Folks who are urging the adoption of risk-based provider contracts seem to forget the basics:  To take on risk, you have understand the degree of risk you are taking on and how to manage it, and you need to have a balance sheet strong enough to take on that risk.  Kaiser Health News reports:

Few hospitals interested in becoming accountable care organizations are ready to take on financial risk, according to a survey released Friday from The Commonwealth Fund.

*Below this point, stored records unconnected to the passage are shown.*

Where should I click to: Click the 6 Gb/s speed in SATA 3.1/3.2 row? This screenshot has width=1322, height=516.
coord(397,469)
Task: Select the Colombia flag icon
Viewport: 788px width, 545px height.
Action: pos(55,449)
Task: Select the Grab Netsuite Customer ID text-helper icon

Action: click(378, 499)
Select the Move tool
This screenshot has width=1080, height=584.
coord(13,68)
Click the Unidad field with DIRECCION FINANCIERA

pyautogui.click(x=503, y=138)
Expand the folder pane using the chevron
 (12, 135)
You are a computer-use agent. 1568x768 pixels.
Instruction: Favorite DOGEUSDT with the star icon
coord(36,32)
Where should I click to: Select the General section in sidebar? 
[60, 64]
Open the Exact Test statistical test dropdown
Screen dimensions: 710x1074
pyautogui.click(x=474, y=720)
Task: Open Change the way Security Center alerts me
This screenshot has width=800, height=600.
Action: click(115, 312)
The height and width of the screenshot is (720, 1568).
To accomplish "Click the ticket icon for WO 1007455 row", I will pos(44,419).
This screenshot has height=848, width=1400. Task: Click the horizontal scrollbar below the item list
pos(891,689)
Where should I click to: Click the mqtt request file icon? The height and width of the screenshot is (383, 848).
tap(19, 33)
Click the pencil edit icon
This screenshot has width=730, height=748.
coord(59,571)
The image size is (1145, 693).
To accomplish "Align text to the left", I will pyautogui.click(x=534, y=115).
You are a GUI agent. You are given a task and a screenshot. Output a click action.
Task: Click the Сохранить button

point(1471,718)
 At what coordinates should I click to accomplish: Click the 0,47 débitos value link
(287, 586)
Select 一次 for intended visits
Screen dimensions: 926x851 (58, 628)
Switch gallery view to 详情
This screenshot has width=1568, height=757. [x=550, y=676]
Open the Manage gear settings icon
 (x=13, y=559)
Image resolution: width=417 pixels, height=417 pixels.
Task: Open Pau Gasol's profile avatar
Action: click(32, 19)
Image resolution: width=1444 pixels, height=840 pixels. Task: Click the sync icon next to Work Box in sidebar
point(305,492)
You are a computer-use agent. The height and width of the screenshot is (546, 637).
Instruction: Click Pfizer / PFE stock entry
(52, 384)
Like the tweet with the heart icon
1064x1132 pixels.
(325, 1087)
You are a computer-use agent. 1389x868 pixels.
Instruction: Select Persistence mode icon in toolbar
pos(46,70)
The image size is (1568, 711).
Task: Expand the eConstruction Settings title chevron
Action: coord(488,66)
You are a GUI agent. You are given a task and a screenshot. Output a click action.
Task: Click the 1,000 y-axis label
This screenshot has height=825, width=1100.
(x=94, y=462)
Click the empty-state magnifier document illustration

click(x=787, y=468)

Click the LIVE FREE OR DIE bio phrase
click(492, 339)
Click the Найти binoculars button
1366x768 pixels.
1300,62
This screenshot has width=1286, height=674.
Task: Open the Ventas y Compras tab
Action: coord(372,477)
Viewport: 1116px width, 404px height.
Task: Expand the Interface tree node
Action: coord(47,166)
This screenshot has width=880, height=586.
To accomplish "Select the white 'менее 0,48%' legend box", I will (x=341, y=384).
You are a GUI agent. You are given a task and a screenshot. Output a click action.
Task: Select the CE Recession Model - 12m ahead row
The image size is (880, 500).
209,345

“We’re really still at the very beginning of the adoption curve of the ACO model,” says lead author Anne-Marie Audet, who researches health system quality and efficiency at Commonwealth. “The challenge is that hospitals are still not ready to assume financial risk.”

There are already 154 ACOs serving nearly 2.4 million Medicare beneficiaries, and dozens more ACOs are involved in partnerships with private insurers. But so far, the majority of ACOs are pursuing models that allow them to share in any savings they achieve without losing money if they fail to cut costs. In other words, there’s a lot of carrot but not much stick.

But only one in five hospitals pursuing an ACO model reported that they were using data to predict which patients were most likely to be in poor health and need more services—a significant gap in their ability to manage risk.

We are not there yet, and the future is uncertain, notwithstanding Ms. Audet's optimism.  Why is it that we expect things to change?  What is it in the future of hospital finances that will make them more interested in taking on risk in the future?  Do we expect their financial capacity for losses to grow?  Do we expect that there will be truly integrated care across the spectrum of care, including community-based facilities like nursing homes and rehabilitation hospitals?

This is a policy direction based on a wish and a hope, not a rigorous assessment of its likelihood of success.


Neal said...

Some of the larger Boston hospitals may be able to take on the risk. Watch how quickly the regulators jump in when smaller regional hospitals start shedding high risk departments or go further into debt.

@docweighsin said...

Agree with your closing comments, Paul. We have seen the lists naming the organizations that have been designated as ACOs. But most of us have little idea about their capability (and desire) to actually do the hard work to transform their delivery systems and deliver on the promise. I worry that failure of a significant percentage of them will lead to a sacking of the program (think the MC disease management pilots) and a return to the status quo. If we were discouraged and unable to attempt reform for a decated after the failure of the Clinton attempt at reform, we will really be paralyzed into a long-lasting inaction if ACA & ACOs are a bust.

Barry said...

Thank you for your consistent, independent, fact-based, honest and persistent analysis of Mass health care reform. Not too much of that around these days.